The gap between resourced defenders and everyone else widens quarter by quarter. Organizations with behavioral baselines, deployed MFA, segmented networks, and audited management interfaces survived this campaign without incident. An automated process running on commercial AI sorted organizations without these fundamentals into the soft-target category.

Defense-as-infrastructure (composable, standardized, horizontally scalable security that deploys without requiring bespoke expertise or dedicated security teams) remains the market gap. The AWS of cyber defense. I’ve written about this need in the context of Taiwan’s digital resilience challenges and the broader failure of the IOC-sharing economy to protect the organizations consuming stale indicator feeds.

This campaign amplifies the demand signal. Nobody has built it yet.

The Question Underneath

The analytical frameworks that have organized cybersecurity thinking for fifteen years assume capability correlates with organizational resources. Advanced Persistent Threat groups possess advanced capabilities because they command state-sponsored budgets, institutional expertise, and organizational depth. Financially motivated criminals operate at lower sophistication because they lack those resources. The taxonomy (APT versus cybercrime, nation-state versus criminal, sophisticated versus commodity) rests on that correlation.

The correlation is broke.

A financially motivated individual (maybe small team) with commercial AI access just compromised 600+ devices across 55 countries, extracted complete Active Directory credential databases, and positioned for ransomware deployment against backup infrastructure. The techniques mirror state-sponsored operations. The organizational resources amount to a laptop and API keys.
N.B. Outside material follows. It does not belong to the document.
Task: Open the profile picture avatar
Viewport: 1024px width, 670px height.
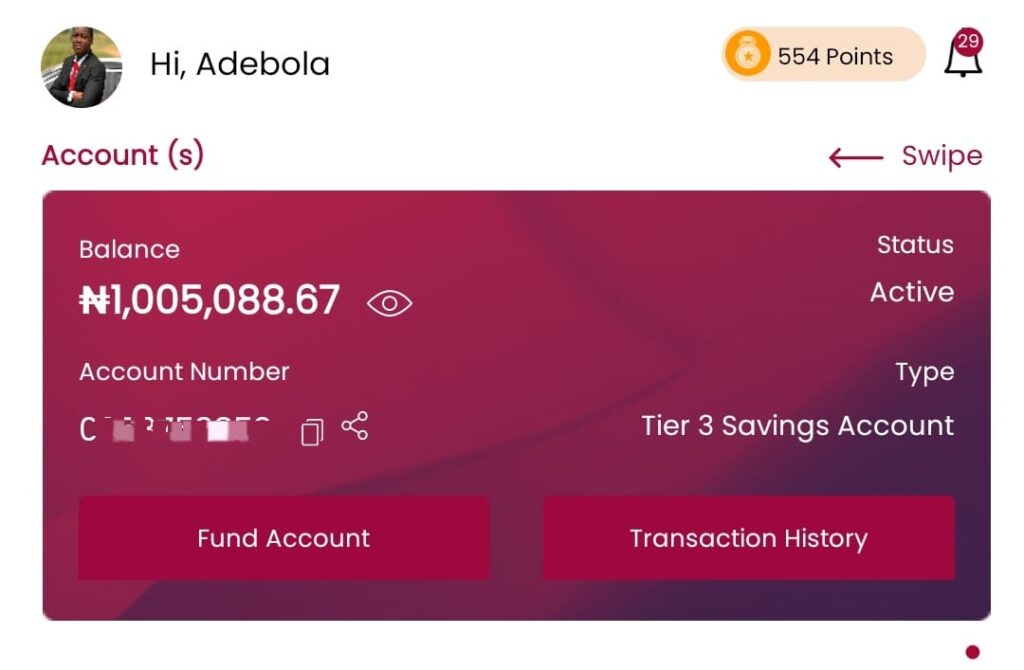Action: tap(81, 67)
AI compresses the offense supply chain from ecosystem to individual. The factory still runs. The Chinese ecosystem’s organizational model retains its advantage on hard targets. But the commodity operations face radical democratization. The 3D printer produces at lower quality than the factory. The operator can’t debug failed exploits, can’t compile custom tooling, can’t creatively adapt when conditions diverge from the AI-generated plan. When this actor hit a wall, they moved on.

The only reason we can study this campaign in the detail Amazon published is because the operator stored everything on a public server without encryption. A competent operator running the same model with basic infrastructure hygiene produces no exposed Zurich server. The victims discover the compromise through ransomware deployment. Or they don’t discover it at all.

That’s the campaign worth thinking about. The one that learned from this actor’s mistakes. The invisible assembly line, operated by one, running on commercial AI, processing soft targets at industrial speed with competent operational security.

How many are running right now? And how do we defeat them?